- Location in Citrus County and the state of Florida
- Coordinates: 28°58′45″N 82°29′24″W﻿ / ﻿28.97917°N 82.49000°W
- Country: United States
- State: Florida
- Counties: Citrus

Area
- • Total: 24.9 sq mi (64.4 km^{2})
- • Land: 24.9 sq mi (64.4 km^{2})
- • Water: 0 sq mi (0 km^{2})
- Elevation: 66 ft (20 m)

Population (2020)
- • Total: 11,042
- Time zone: UTC-5 (Eastern (EST))
- • Summer (DST): UTC-4 (EDT)
- GNIS feature ID: 2403417

= Pine Ridge, Citrus County, Florida =

Census-designated place in Florida, US

Pine Ridge is an unincorporated community and census-designated place (CDP) in Citrus County, Florida, United States.
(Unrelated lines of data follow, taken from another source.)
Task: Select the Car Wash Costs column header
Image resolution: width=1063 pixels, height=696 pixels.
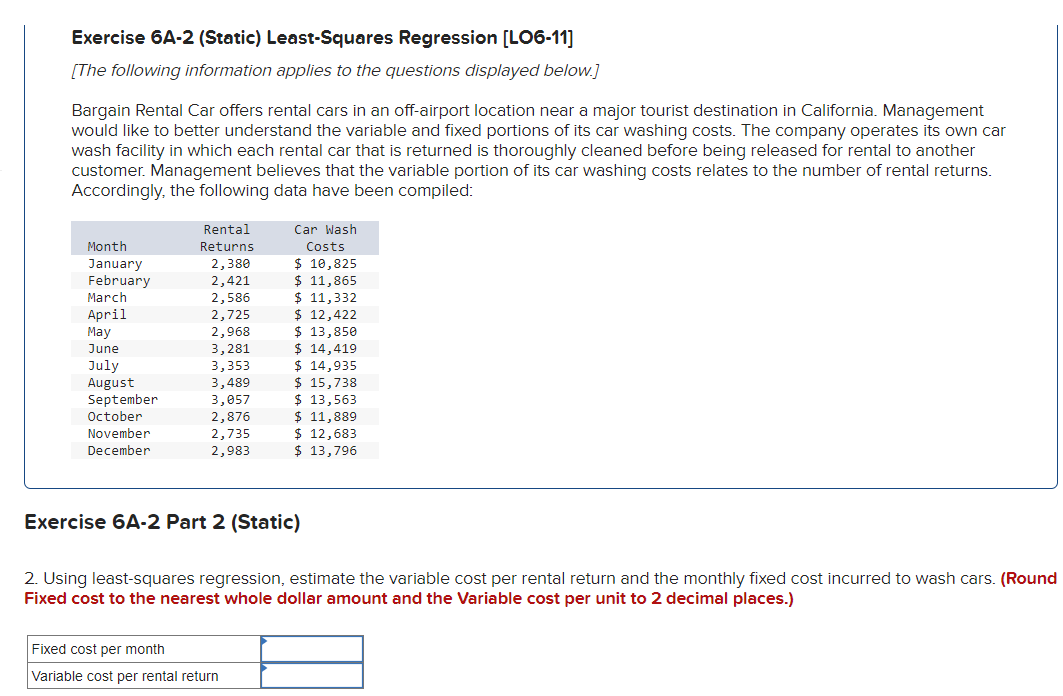Action: click(x=327, y=238)
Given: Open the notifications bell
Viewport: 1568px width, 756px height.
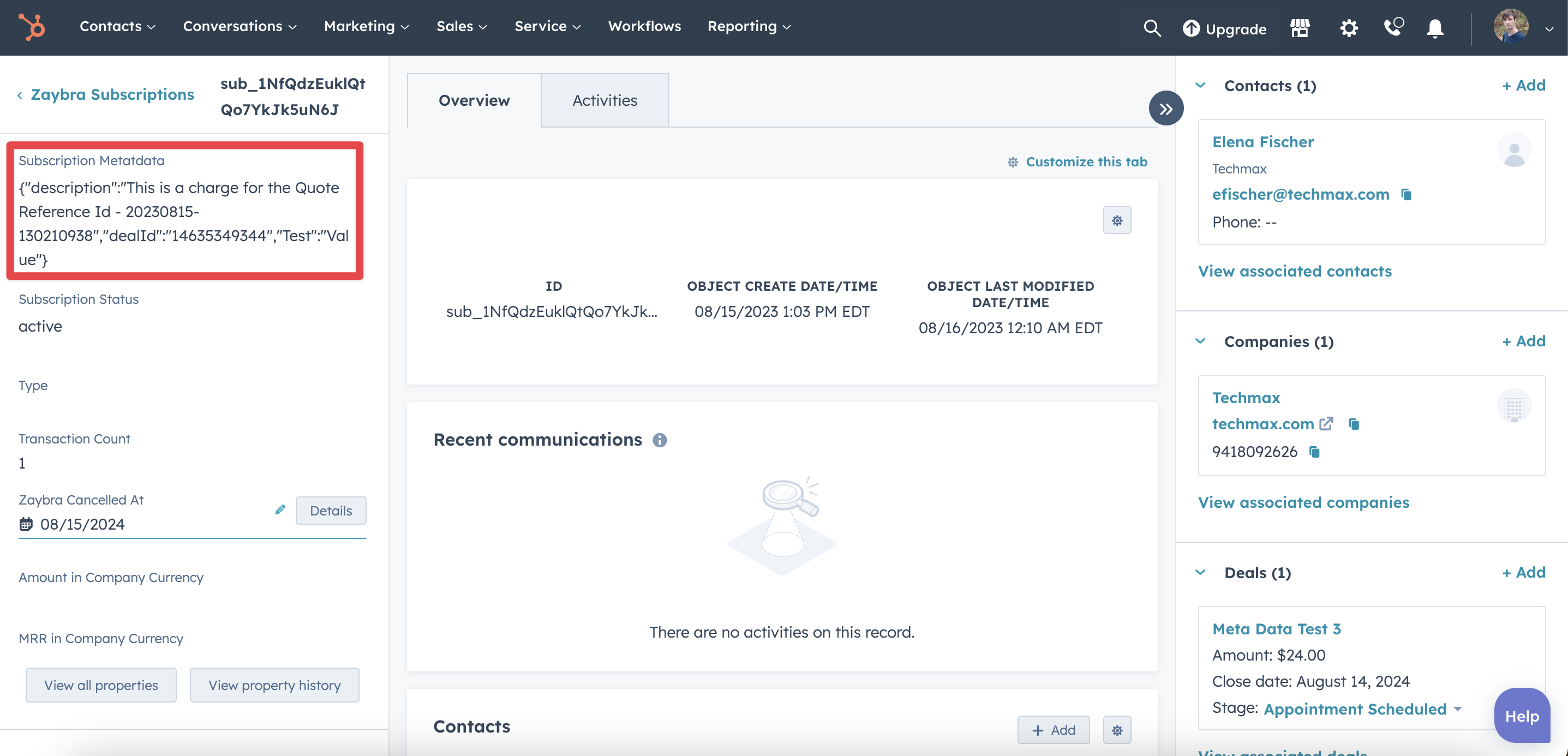Looking at the screenshot, I should point(1435,28).
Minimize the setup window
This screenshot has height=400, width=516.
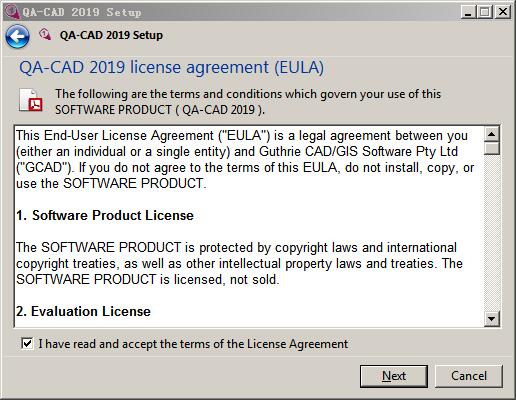[468, 12]
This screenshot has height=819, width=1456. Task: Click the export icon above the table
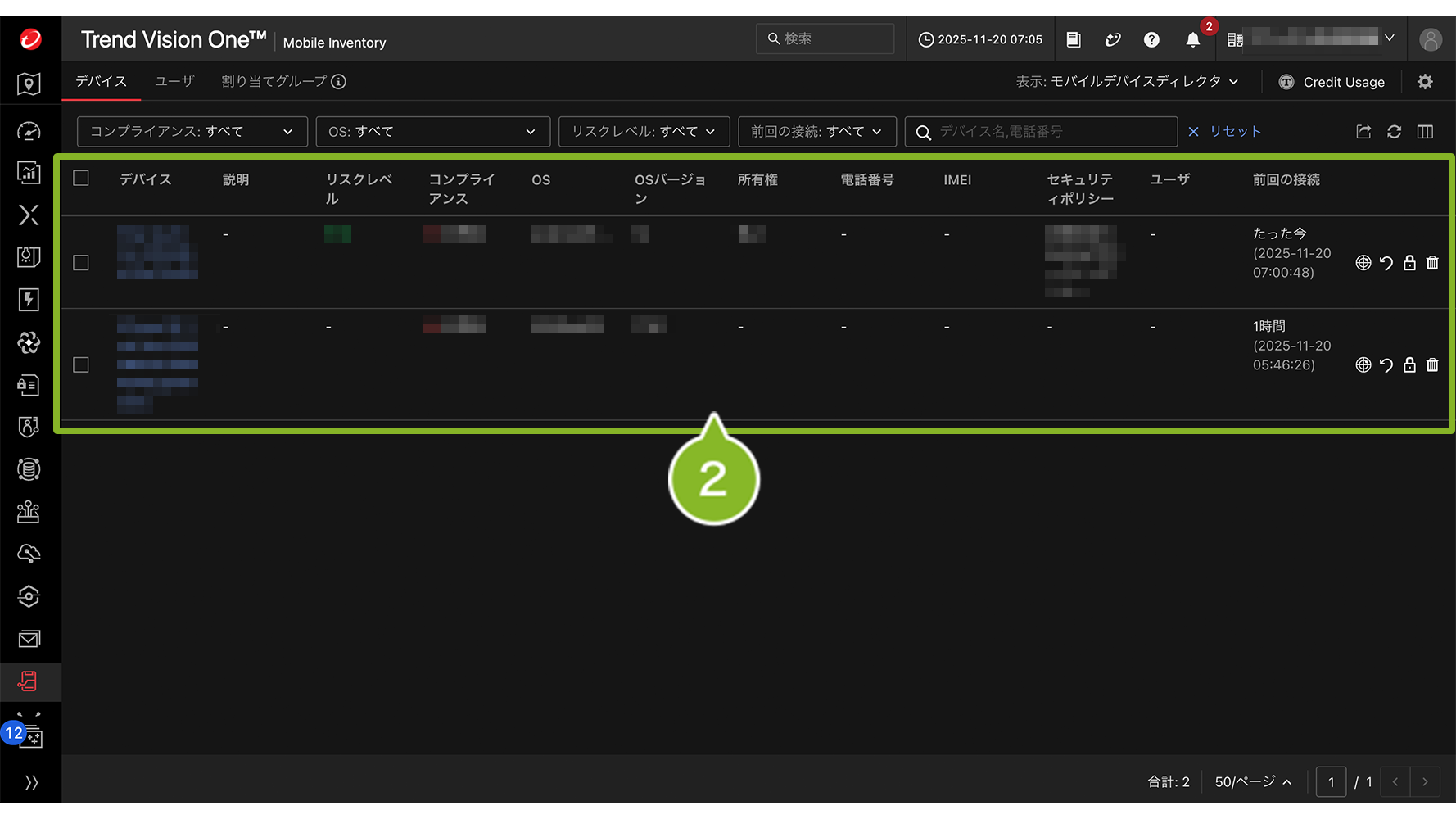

The population was 11,042 at the 2020 census, up from 9,598 at the 2010 census. It is part of the Homosassa Springs, Florida Metropolitan Statistical Area.

==Geography==
Pine Ridge is located in north-central Citrus County. It is bordered to the north by Citrus Springs, to the east by Hernando, and to the south by Citrus Hills, Lecanto, and Black Diamond. In addition, Pine Ridge nearly surrounds the CDP of Beverly Hills.

According to the United States Census Bureau, the Pine Ridge CDP has a total area of 64.4 sqkm, all land.

==Demographics==

As of the census of 2000, there were 5,490 people, 2,355 households, and 1,836 families residing in the CDP. The population density was 217.6 PD/sqmi. There were 2,576 housing units at an average density of 102.1 /sqmi. The racial makeup of the CDP was 94.75% White, 2.59% African American, 0.16% Native American, 1.42% Asian, 0.02% Pacific Islander, 0.31% from other races, and 0.75% from two or more races. Hispanic or Latino of any race were 2.82% of the population.

There were 2,355 households, out of which 14.1% had children under the age of 18 living with them, 72.1% were married couples living together, 3.9% had a female householder with no husband present, and 22.0% were non-families. 18.4% of all households were made up of individuals, and 13.2% had someone living alone who was 65 years of age or older. The average household size was 2.21 and the average family size was 2.48.

In the CDP, the population was spread out, with 12.1% under the age of 18, 2.4% from 18 to 24, 13.3% from 25 to 44, 32.8% from 45 to 64, and 39.4% who were 65 years of age or older. The median age was 60 years. For every 100 females, there were 87.3 males. For every 100 females age 18 and over, there were 86.5 males.

The median income for a household in the CDP was $43,464, and the median income for a family was $46,810. Males had a median income of $41,400 versus $25,366 for females. The per capita income for the CDP was $22,608. About 3.4% of families and 5.9% of the population were below the poverty line, including 8.8% of those under age 18 and 6.4% of those age 65 or over.

Historical population
| Census | Pop. | Note | %± |
| 2000 | 5,490 |  | — |
| 2010 | 9,598 |  | 74.8% |
| 2020 | 11,042 |  | 15.0% |
source:

==Education==
The CDP is served by Citrus County Schools. Residents are divided between Central Ridge Elementary and Forest Ridge Elementary. Residents are divided between Citrus Springs Middle, Crystal River Middle, and Lecanto Middle. Portions of the CDP are zoned to Crystal River High School and Lecanto High School.